Wilson concentrates on the lives of the victims, as though trying to restore their voices.

Shipman’s murders both betrayed that trust and exploited vulnerability: undergirding his decades of killing was the automatic deference that attended his reports and the troubling sense that the deaths of older people don’t arouse much suspicion anyway.

For these reasons Wilson concentrates on the lives of the victims, as though trying to restore their voices. The sudden death of Kathleen Grundy in 1998, an active 81-year-old and the former mayoress of Hyde – whose will was hastily rewritten to leave Shipman everything – essentially brought his activities to light. (In a further indignity, Grundy, whom Shipman injected with a fatal dose of diamorphine, was originally given “old age” as her cause of death.)

But there had been earlier warnings, like the attention of another doctor, Linda Reynolds, alarmed that so many of Shipman’s patients had apparently died in the afternoon, fully clothed, with their doors open. That Shipman still avoided detection, Wilson puts down to a status “above suspicion and effectively above the law”. Understandably, his interviewees share that incredulous sense of betrayal. “He just put his arm around me and said, ‘Oh, there’s nothing you could have done, dear,’” recalls one despairing neighbour.
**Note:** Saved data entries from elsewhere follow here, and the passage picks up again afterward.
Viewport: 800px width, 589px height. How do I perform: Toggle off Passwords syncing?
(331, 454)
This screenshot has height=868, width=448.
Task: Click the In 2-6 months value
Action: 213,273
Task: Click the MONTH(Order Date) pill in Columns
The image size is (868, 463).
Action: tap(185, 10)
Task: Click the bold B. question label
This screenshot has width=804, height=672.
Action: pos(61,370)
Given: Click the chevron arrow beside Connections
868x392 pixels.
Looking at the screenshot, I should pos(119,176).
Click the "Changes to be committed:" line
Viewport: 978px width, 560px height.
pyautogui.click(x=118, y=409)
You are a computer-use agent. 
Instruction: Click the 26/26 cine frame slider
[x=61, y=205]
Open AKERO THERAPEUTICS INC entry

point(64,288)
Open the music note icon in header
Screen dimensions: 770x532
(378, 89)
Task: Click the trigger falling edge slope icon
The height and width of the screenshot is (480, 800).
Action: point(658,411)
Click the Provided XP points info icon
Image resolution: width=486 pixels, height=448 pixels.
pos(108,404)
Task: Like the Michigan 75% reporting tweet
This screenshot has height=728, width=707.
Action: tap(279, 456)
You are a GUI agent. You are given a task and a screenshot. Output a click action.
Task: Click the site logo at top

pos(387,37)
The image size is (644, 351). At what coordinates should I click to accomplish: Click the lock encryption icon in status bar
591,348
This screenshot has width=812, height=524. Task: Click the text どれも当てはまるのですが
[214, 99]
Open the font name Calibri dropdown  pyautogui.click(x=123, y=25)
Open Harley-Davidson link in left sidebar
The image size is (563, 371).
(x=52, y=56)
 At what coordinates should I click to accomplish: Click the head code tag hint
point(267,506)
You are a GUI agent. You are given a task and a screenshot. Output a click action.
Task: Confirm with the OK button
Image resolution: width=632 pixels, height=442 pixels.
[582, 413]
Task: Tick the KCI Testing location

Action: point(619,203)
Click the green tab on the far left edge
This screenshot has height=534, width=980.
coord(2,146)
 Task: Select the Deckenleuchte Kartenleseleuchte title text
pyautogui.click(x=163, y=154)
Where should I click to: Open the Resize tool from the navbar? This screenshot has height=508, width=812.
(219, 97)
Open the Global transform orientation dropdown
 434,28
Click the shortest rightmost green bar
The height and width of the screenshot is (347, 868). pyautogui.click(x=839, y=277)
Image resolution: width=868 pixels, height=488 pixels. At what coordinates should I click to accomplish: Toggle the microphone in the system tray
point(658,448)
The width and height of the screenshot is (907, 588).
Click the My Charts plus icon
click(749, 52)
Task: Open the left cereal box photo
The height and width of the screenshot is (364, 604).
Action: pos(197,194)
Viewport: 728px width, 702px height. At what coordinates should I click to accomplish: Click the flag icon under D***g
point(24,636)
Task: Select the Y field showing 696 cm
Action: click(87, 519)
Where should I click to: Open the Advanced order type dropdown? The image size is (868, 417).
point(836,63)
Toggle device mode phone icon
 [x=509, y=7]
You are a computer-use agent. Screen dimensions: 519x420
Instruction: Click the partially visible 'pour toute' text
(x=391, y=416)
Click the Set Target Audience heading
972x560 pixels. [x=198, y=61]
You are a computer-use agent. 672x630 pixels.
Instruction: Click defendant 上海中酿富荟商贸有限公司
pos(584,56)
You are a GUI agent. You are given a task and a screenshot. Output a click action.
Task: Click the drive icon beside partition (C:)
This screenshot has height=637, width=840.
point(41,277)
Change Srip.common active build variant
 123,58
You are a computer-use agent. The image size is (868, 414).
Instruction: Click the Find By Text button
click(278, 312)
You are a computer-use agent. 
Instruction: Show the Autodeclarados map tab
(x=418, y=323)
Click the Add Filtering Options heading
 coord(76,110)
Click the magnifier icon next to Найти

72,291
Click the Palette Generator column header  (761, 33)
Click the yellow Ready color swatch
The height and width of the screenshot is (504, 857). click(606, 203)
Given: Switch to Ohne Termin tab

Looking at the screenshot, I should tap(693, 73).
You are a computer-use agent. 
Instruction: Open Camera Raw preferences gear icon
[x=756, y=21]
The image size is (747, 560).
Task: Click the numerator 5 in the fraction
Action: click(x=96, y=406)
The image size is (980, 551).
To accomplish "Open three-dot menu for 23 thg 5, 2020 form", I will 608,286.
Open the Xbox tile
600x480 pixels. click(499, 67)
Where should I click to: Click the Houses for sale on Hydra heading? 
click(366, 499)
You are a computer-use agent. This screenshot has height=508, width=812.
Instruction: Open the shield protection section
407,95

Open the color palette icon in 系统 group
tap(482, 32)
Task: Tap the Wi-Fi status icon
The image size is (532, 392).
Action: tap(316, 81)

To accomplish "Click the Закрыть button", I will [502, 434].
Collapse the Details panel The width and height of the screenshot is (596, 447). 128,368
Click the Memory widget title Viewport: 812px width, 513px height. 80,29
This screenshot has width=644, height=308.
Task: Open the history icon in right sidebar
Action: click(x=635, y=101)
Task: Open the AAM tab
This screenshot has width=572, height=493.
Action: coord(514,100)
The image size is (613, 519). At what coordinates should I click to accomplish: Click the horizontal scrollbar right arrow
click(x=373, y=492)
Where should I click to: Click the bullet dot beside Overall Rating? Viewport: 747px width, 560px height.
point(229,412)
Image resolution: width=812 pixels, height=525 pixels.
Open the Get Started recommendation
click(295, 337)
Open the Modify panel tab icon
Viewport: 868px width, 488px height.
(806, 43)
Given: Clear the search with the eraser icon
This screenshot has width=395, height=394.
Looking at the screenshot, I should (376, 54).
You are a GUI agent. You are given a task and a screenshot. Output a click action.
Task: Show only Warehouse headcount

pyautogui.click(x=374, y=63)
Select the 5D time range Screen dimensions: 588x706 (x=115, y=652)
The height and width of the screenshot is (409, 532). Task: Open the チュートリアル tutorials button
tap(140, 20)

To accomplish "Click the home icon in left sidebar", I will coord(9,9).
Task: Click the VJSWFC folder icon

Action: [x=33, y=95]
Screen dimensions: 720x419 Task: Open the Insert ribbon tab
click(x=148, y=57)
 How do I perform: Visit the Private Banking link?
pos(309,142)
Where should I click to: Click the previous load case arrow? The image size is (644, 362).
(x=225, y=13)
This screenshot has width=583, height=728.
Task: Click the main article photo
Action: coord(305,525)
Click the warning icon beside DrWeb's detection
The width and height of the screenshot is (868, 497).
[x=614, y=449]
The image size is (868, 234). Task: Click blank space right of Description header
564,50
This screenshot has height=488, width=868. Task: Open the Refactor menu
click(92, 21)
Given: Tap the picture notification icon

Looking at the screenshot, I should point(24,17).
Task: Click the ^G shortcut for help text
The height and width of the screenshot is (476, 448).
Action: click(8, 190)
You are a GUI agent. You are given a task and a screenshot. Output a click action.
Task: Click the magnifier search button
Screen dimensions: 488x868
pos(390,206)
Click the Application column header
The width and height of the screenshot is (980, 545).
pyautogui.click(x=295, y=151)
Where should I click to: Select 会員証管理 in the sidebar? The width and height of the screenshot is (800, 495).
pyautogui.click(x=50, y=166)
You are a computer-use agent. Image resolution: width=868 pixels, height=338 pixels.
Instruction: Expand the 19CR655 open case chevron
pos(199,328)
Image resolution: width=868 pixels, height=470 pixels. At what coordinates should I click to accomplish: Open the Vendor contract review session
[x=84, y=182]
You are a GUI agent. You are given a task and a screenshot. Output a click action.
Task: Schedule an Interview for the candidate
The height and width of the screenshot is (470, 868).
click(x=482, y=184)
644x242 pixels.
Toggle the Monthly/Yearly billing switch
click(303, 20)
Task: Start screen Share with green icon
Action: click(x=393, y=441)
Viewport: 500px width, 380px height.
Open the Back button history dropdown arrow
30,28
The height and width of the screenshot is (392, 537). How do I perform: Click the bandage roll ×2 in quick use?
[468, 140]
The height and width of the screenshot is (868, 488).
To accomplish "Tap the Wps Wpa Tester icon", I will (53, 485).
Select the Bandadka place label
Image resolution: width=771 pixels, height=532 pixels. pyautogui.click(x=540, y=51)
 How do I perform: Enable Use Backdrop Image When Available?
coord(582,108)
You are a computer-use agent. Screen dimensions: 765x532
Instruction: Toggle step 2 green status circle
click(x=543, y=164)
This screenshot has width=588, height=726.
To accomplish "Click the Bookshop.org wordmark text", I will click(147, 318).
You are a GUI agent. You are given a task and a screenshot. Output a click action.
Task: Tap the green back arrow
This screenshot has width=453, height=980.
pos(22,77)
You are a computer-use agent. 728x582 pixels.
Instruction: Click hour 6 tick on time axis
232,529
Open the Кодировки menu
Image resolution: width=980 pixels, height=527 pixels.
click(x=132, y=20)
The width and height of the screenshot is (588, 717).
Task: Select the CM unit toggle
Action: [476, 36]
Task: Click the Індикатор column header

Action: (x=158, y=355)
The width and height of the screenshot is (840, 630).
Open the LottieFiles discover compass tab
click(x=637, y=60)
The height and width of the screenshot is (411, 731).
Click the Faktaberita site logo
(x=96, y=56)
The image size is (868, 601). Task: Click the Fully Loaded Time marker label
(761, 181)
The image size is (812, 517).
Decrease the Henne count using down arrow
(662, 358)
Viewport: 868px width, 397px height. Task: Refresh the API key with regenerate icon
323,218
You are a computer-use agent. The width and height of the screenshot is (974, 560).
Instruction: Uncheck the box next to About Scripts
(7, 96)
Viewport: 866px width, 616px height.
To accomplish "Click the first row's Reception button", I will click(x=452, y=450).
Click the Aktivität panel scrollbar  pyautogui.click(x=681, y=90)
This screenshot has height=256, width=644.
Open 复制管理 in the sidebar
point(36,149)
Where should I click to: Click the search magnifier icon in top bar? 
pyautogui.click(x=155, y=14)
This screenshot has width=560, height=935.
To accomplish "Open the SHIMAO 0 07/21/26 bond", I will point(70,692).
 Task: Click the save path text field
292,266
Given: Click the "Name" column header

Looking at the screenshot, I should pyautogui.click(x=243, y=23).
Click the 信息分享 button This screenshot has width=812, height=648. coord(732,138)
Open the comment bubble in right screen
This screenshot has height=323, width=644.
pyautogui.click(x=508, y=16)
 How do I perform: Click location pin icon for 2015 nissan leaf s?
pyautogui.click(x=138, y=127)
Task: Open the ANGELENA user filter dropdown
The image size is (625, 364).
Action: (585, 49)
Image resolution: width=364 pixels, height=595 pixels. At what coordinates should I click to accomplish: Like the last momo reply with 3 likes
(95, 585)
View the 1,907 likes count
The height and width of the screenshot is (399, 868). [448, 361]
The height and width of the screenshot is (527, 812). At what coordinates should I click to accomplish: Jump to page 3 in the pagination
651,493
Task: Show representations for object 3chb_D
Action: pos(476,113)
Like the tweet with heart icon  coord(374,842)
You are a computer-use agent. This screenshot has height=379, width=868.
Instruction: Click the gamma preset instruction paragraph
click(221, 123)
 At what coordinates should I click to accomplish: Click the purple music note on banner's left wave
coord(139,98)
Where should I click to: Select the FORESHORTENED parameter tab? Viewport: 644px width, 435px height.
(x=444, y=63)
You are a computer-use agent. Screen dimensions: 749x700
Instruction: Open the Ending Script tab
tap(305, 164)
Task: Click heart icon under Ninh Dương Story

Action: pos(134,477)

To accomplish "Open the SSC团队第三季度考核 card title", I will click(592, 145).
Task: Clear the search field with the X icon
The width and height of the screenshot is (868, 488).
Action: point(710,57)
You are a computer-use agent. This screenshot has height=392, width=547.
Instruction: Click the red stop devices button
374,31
To watch this horror revisited under the shadow of a global pandemic brings its own creeping disquiet: each time someone is interviewed, isolated in a cavernous space, you’re reminded of efforts to combat Covid-19, a mass killer that disproportionately preys on the elderly and the vulnerable.

The lingering societal guilt around the Shipman case was the reflex to rationalise the death of his victims as something natural, inevitable, the consequence of “old age”. That self-serving callousness is often repeated about the virus. “Was it his choice of victims that allowed him to get away with it for years?” Wilson wonders of Shipman. In these grim times, it barely sounds like a question.